Левенвольд невольно улыбнулся, и, когда взгляд его встретился со взором Вани, в нём барон вычитал ужасную злость и жажду мщения.
— Волчонок совсем! — подумал он про себя и поворотил голову в сторону входной двери, из-за которой показались барон Остерман и светлейший князь Меньшиков.
На этот раз великий князь бросился к главному воспитателю очень дружелюбно; обнял его и получил покровительственный поцелуй. Остерман тоже, поцеловав сперва руку своего воспитанника, принял от него, казалось с большим чувством, поцелуй.
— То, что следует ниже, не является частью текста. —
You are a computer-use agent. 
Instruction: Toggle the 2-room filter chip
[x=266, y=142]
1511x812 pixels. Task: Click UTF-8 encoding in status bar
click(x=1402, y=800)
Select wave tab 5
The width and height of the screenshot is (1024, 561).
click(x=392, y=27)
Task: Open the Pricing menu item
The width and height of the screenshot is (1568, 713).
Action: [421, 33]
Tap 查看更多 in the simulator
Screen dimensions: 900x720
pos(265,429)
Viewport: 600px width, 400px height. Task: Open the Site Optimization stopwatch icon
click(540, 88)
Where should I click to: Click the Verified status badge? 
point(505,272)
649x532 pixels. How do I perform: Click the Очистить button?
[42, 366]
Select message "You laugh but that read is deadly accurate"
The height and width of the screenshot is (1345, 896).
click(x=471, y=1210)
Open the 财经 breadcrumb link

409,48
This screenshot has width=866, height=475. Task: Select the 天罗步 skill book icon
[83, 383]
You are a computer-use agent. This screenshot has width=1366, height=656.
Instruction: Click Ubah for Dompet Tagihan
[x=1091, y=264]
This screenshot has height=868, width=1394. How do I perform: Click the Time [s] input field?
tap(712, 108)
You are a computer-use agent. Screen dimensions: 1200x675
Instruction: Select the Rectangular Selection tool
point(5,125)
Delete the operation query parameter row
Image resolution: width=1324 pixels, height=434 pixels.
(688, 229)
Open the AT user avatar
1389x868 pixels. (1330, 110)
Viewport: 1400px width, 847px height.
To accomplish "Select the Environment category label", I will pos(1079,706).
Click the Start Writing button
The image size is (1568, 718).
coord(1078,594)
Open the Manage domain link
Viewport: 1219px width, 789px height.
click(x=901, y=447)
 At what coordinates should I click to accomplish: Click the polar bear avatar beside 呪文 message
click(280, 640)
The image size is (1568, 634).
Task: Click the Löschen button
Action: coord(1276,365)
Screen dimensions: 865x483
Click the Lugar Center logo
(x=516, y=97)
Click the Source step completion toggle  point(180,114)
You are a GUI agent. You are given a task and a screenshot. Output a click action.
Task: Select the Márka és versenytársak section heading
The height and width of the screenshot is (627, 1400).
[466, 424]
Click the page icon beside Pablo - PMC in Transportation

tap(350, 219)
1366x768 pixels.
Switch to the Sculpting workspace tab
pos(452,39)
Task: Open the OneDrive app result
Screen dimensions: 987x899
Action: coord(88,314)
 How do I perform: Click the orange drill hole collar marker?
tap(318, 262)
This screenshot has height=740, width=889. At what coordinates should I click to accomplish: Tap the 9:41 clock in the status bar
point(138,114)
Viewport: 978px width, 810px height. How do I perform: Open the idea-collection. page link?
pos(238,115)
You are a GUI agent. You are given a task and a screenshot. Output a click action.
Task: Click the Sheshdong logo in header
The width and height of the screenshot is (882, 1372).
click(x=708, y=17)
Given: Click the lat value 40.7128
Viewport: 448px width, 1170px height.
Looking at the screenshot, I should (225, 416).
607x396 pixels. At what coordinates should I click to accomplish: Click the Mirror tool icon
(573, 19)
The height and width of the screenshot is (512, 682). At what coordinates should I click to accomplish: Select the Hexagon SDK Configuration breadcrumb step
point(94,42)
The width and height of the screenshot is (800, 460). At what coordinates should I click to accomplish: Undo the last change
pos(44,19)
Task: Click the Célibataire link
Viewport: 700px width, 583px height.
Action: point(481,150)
Князья Долгоруковы вежливо раскланялись с светлейшим, и сконфуженный юноша очень ловко ускользнул за спины дядей и, стоя между ними, отвешивал Меньшикову, не заметившему его, усердные поклоны, один другого ниже, пока случайно брошенный светлейшим взгляд не открыл усердие его, вызвавшее на уста герцога Ингрии покровительственную улыбку.